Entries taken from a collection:
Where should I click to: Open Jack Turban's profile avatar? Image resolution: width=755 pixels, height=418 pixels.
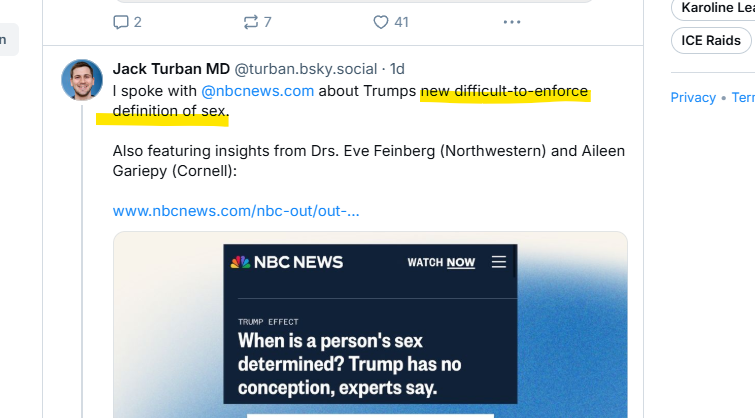[x=82, y=80]
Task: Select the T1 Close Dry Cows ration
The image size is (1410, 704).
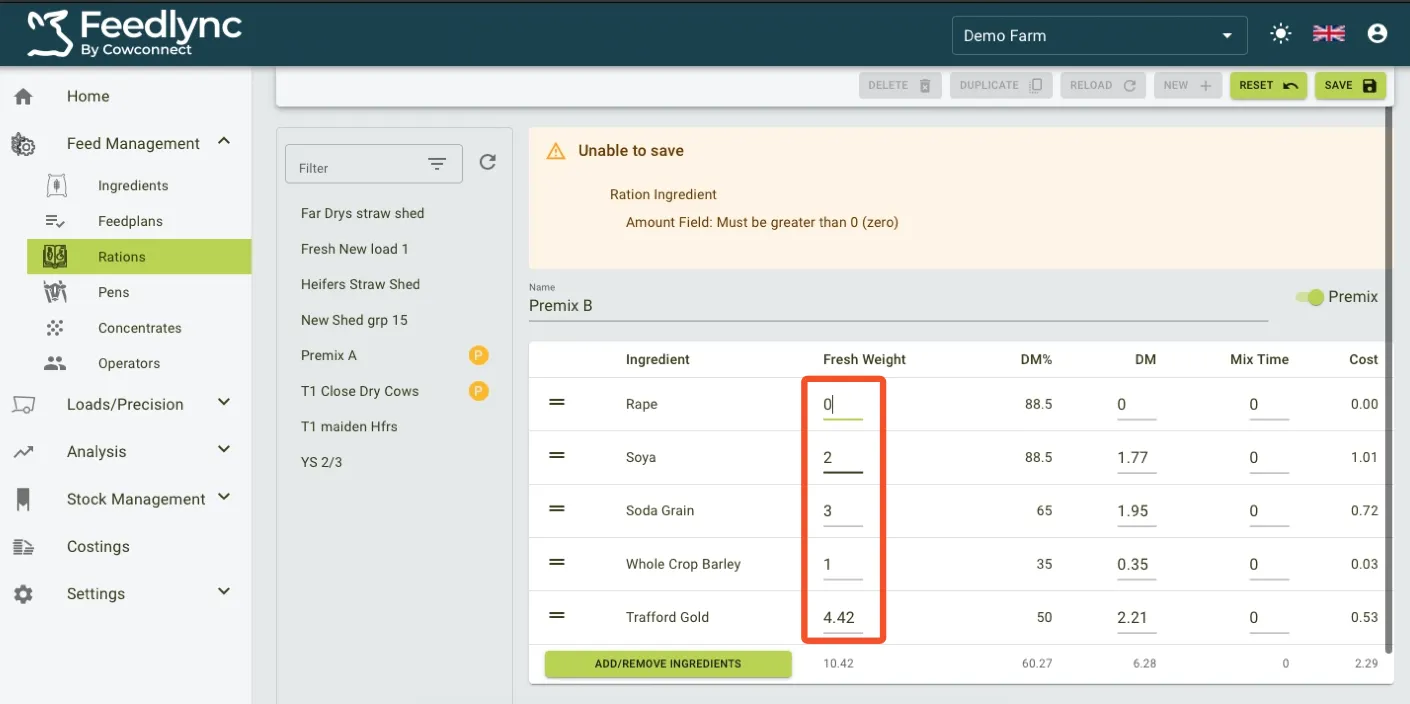Action: (360, 391)
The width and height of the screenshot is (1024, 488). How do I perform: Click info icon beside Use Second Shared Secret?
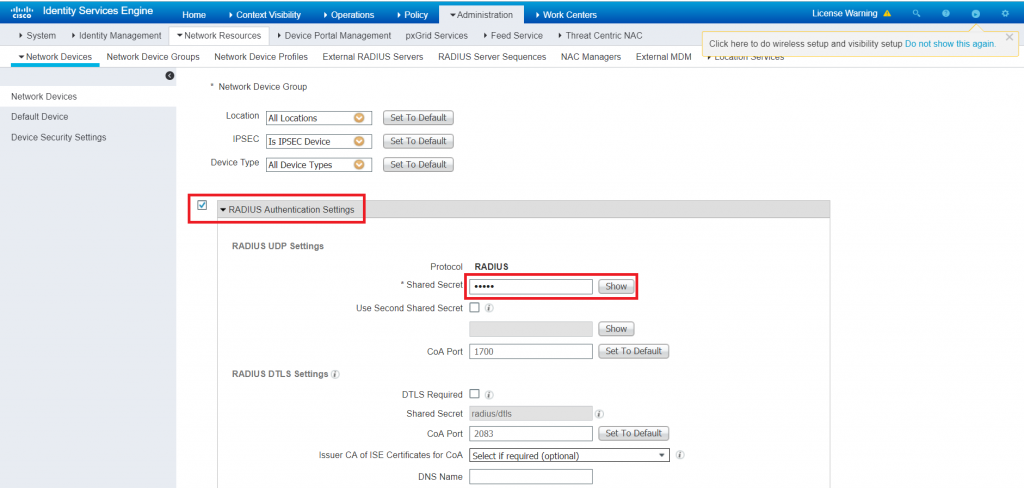pyautogui.click(x=490, y=308)
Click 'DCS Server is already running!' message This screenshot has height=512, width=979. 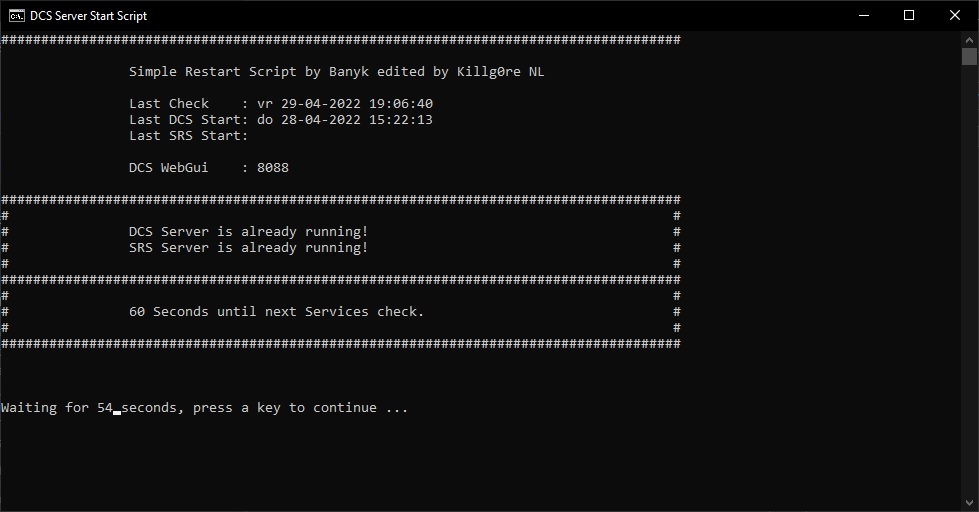248,232
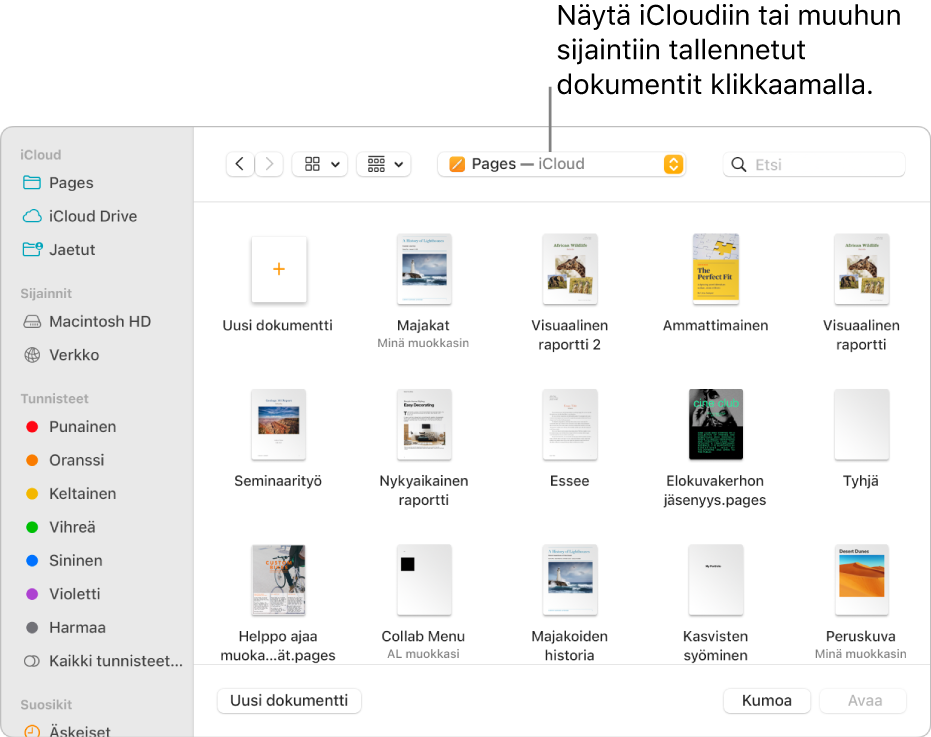Open the grouping options dropdown

pos(384,164)
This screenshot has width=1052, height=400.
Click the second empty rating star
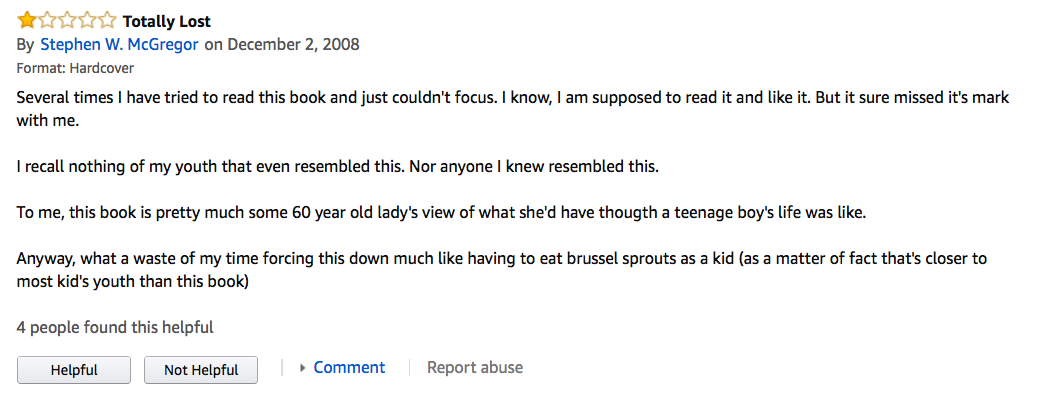47,21
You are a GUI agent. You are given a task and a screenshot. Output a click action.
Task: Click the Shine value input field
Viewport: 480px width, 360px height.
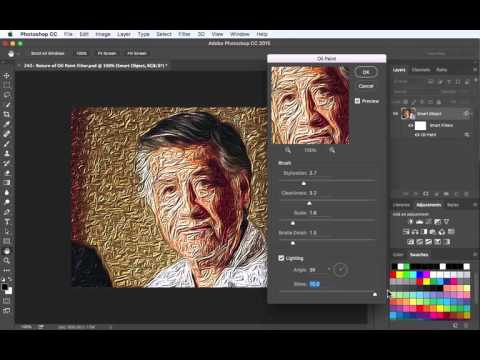tap(314, 284)
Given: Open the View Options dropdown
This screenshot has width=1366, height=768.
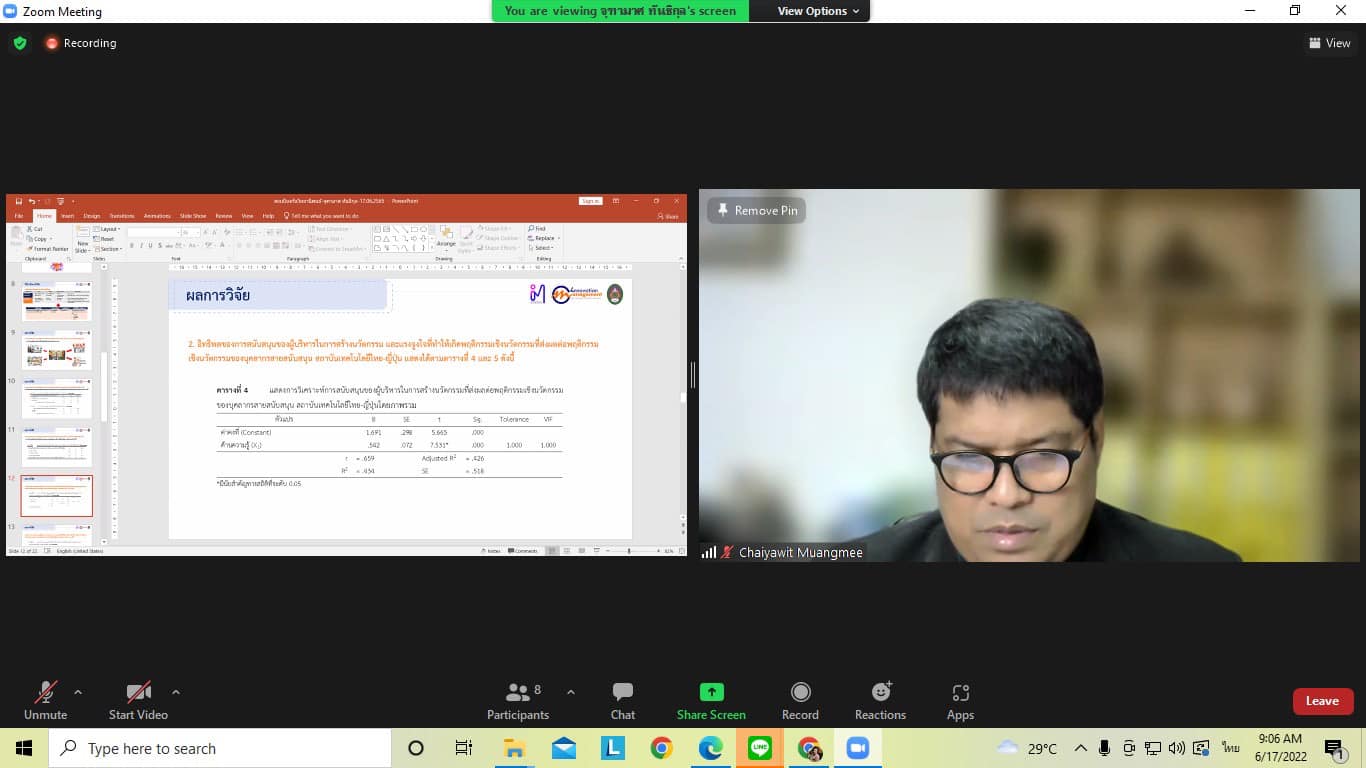Looking at the screenshot, I should coord(818,11).
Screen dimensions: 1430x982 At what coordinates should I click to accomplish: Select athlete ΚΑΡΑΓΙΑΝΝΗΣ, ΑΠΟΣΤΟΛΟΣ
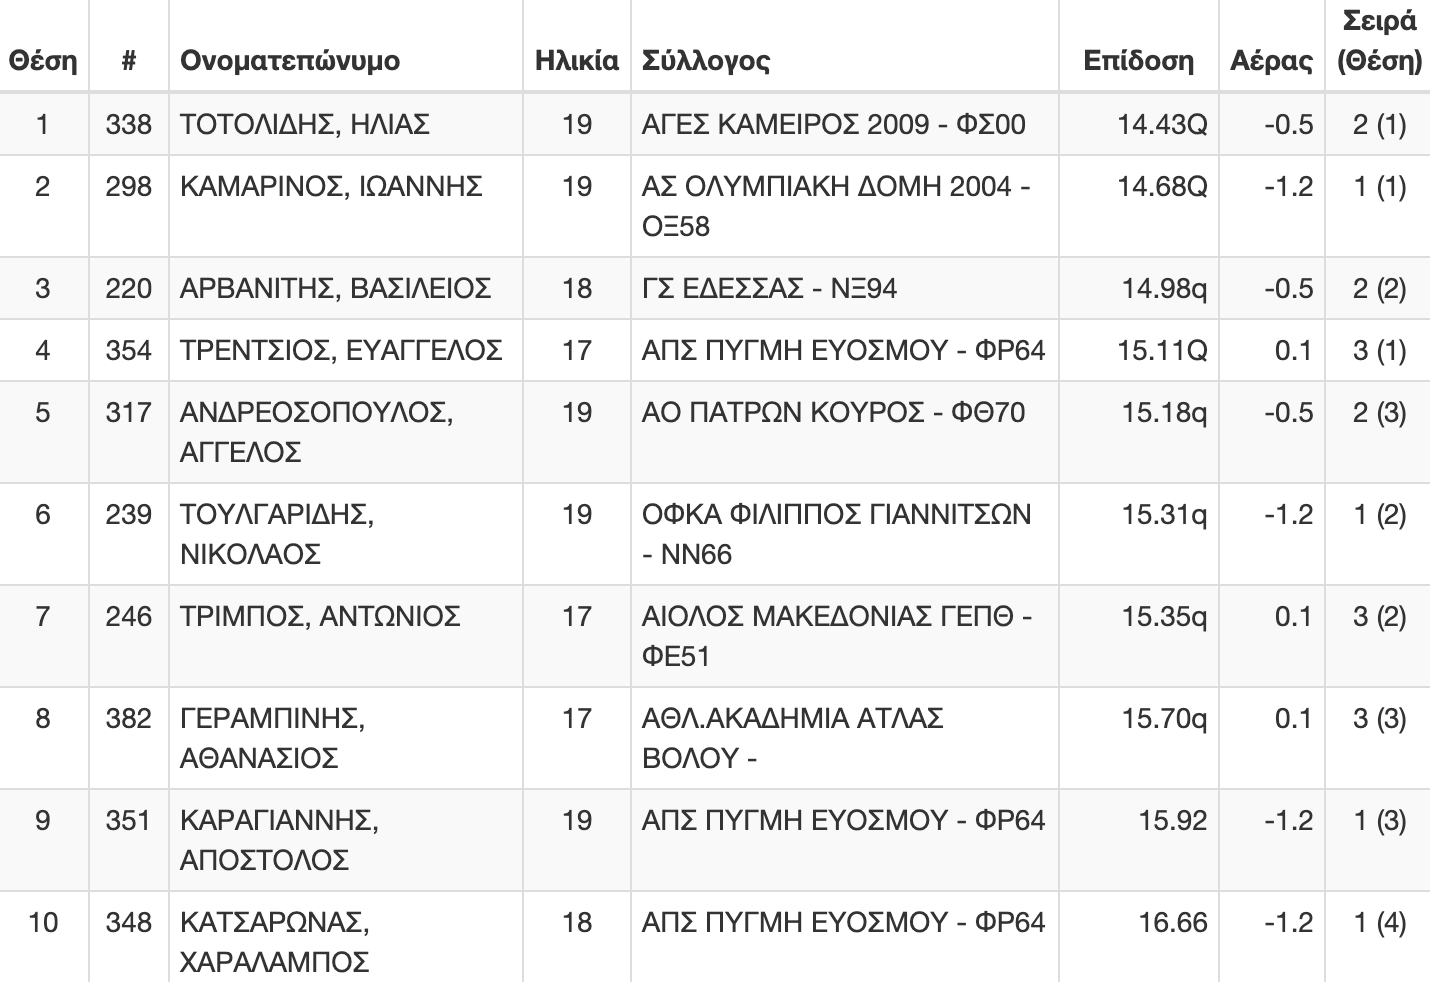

**Task requirements**
A word-for-word repeat is expected of the lines from the one with "Viewport: 480px width, 360px height." to the end of the data, both included; pictures are not part of it.

**Your solution**
Viewport: 480px width, 360px height.
tap(314, 284)
Given: Open the View Options dropdown
This screenshot has width=1366, height=768.
Looking at the screenshot, I should coord(818,11).
Screen dimensions: 1430x982 At what coordinates should I click to accomplish: Select athlete ΚΑΡΑΓΙΑΝΝΗΣ, ΑΠΟΣΤΟΛΟΣ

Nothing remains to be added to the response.